This day, however, work was not what she wanted to talk about.

When I walked into her office I could feel that something was different. She sat up from her chair, frowned her face and asked that I close the door behind me. I instantly thought I was getting fired. As we walked our way to her lounging area, I could feel anxiety running through my veins. She stared at me for a second and then she softly blurted out, “I found your boyfriend’s Instagram.”

Fuck.

She began to try and explain how she stumbled across his profile but it didn’t matter to me. The fact that this woman, out of all people, after being so close to graduation, discovered the identity of my biggest secret. I felt paralyzed. It felt like I was being stripped before mankind. When sound regained its consciousness, I caught that it was my turn to speak…but I couldn’t.

I just wept.

To my surprise, my boss joined me in my tears. I’d like to believe that in that moment, she connected with something within herself in order to feel empathy for me. Maybe she remembered what it was like to feel lonely and afraid. That moment in her office was special. As much as I wish the meeting ended with everything in my favor, I knew this woman played by the rules.

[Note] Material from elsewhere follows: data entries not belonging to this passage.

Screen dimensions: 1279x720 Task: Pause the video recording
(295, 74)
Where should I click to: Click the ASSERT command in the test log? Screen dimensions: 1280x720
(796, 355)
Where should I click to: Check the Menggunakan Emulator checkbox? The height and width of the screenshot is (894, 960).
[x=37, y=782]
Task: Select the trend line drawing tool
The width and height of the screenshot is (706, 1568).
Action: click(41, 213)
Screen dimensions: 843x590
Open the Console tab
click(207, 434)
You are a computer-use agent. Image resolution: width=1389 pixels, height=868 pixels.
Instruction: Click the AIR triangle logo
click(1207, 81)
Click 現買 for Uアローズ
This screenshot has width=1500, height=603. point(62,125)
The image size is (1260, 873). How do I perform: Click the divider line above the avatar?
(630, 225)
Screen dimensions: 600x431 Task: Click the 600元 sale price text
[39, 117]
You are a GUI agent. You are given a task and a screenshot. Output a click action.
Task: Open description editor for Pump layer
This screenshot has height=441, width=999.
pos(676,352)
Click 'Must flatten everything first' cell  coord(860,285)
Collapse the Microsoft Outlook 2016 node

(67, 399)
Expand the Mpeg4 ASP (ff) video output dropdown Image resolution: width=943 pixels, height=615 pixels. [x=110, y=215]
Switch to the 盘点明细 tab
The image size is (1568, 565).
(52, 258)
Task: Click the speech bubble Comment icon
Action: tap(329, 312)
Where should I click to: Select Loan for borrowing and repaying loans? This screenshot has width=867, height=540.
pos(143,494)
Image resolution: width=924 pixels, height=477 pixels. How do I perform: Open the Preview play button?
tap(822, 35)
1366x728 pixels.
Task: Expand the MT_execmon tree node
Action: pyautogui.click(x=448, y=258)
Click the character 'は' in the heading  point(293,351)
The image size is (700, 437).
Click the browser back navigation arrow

Within 24 hours I was pushed to disenroll. I had three separate meetings with three separate school officials. All demanded I read additional literature focused on “denying the flesh.” I was required to break up with my boyfriend and I was encouraged to either live a life of celibacy or force myself to marry a women. If that wasn’t enough, I was let go from my two leadership roles. They said that my secret would remain private as long as I agreed to these terms.

I couldn’t do it. What they were really asking me to do was to “go back in the closet and stay there until you graduated. While you’re here, be quiet and do as we say.” It was belittling.

Like the man-child I am, I ran to my car and I called my mother. All I knew was that I needed help and had to tell the whole truth in order to get it. At the end of my spiel all my mom said was¸ “Matthew, I didn’t raise a whipping boy. You take a stand and stay true to who you are. I will always have your back.” I found Jesus in her voice. In that moment the only identity that existed was that I was her son. She remained faithful to me and stood by my side when I needed her most.

My life changed that day.

That day, I did not agree to their terms. I did not leave angry nor do I choose to hold their actions against them. I believe the administrative team tried their best with the little knowledge they had. I believe that they did not mean to offend me.

It’s been three years since this event. I’ve learned that living in the light is living in freedom. It is from this freedom that I get to experience the fullness of grace and represent heaven in the midst of chaos.